## What to work on:
Please answer these questions from the abstract on pituitary dysfunction after brain injury:
(a) How many patients did the initial study include?
(b) What GH peak level defined GH deficiency?
(c) Which hospitals house the Department of Rehabilitation?

## Document passage:
↓↓↓
ESPE Abstracts (2015) 84 P-3-1107

Pituitary

Between 3 to 4 Years after Severe Traumatism Brain Injury 22% at Least of Children and Adolescents do have Persistent Pituitary Dysfunction

Yamina Dassaa,e, Claire Personniera,d, Hélène Crosniera,e, Mathilde Chevignardb, Marie Bourgeoisc, Magali Viauda,e & Michel Polaka,e


aDepartment of Paediatric Endocrinology, Gynecology and Diabet, Department of Paediatricology, Hôpital Universitaire Necker-Enfants Malades, APHP, Université Paris-Descartes, Paris, France, bDepartment of Rehabilitation, Saint-Maurice Hospitals, Saint-Maurice, France, cDepartment of Paediatric Neurosurgery, Hôpital Universitaire Necker-Enfants Malades, APHP, Université Paris-Descartes, Paris, France, dDepartment of Paediatric, Poissy-St Germain-en-Laye Hospital, Poissy, France, eImagine Institute, Paris, France.


Background: Traumatic brain injury (TBI) is common in childhood but long-term endocrine consequences are yet to be documented by prospective data.

Objective and hypotheses: We have previously demonstrated in prospective study that, 1 year after severe accidental TBI (ATBI) or inflicted TBI (ITBI), children and adolescents may present pituitary and growth hormone (GH) dysfunction. We present here the follow-up of this population to determine whether or not early GH dysfunction may be persistent.

Method: Our initial study included 87 patients (0–15 years old). After 1 year post-TBI 27/87 had presented GH dysfunction (two stimulated GH peak <7 ng/ml); 5/27 had GH deficiency (GHD) (GH peak <5 ng/ml, IGF1 <−2DS). The patients with GH dysfunction were included in the present study; clinical evaluation and pituitary hormonal testing (basal levels and dynamic GH tests) were performed between 3 and 4 years after TBI.
↑↑↑
[Dataset entries]
↓↓↓
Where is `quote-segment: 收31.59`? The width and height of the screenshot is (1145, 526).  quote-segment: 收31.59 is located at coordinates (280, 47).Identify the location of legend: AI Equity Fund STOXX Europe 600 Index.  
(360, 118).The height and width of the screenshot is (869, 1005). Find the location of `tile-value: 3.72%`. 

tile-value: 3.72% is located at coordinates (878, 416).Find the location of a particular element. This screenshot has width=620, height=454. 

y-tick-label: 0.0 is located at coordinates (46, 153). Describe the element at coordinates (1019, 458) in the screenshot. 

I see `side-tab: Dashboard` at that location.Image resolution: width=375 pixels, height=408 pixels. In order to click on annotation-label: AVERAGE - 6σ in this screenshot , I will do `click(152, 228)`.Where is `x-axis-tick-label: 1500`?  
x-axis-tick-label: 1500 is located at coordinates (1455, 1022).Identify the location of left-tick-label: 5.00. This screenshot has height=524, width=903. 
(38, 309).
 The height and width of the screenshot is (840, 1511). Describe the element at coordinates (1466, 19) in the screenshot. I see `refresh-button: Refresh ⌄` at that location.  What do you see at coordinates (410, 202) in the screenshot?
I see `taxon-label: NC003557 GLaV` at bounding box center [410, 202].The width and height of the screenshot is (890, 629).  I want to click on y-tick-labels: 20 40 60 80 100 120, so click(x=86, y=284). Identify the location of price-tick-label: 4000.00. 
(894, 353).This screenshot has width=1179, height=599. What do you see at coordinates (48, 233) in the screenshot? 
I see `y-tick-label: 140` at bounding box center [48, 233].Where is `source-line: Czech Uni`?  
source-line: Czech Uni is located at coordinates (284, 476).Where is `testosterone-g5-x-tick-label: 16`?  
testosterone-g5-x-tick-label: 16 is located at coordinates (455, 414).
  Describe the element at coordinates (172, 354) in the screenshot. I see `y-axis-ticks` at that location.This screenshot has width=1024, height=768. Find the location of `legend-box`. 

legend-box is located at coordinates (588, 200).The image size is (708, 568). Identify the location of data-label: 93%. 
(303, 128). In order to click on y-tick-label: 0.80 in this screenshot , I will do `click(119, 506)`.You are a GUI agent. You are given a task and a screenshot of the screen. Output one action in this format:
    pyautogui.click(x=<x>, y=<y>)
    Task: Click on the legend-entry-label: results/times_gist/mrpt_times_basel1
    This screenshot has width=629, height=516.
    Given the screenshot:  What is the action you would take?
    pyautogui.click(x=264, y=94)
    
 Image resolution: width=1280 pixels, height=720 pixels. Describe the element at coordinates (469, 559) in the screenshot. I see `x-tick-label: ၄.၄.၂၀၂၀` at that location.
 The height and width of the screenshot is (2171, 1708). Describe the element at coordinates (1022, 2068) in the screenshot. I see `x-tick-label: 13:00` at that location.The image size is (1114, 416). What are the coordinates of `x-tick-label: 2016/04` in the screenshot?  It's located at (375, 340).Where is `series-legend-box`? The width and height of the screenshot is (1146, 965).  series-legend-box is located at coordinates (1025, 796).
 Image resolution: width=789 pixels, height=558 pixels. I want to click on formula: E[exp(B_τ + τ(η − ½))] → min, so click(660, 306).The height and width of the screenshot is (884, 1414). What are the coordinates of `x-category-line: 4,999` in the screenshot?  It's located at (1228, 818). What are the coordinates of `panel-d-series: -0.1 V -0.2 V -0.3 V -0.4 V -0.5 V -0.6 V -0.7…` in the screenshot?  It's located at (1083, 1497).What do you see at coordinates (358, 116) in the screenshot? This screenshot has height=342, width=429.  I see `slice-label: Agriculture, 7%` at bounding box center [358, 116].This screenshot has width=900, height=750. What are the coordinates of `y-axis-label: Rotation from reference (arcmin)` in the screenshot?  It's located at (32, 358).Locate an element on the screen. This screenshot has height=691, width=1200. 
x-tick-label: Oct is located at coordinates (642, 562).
↑↑↑
## Reply to the exercise:
(a) 87 patients, aged 0–15 years.
(b) A GH peak below 5 ng/ml, together with IGF1 below −2DS.
(c) Saint-Maurice Hospitals, in Saint-Maurice, France.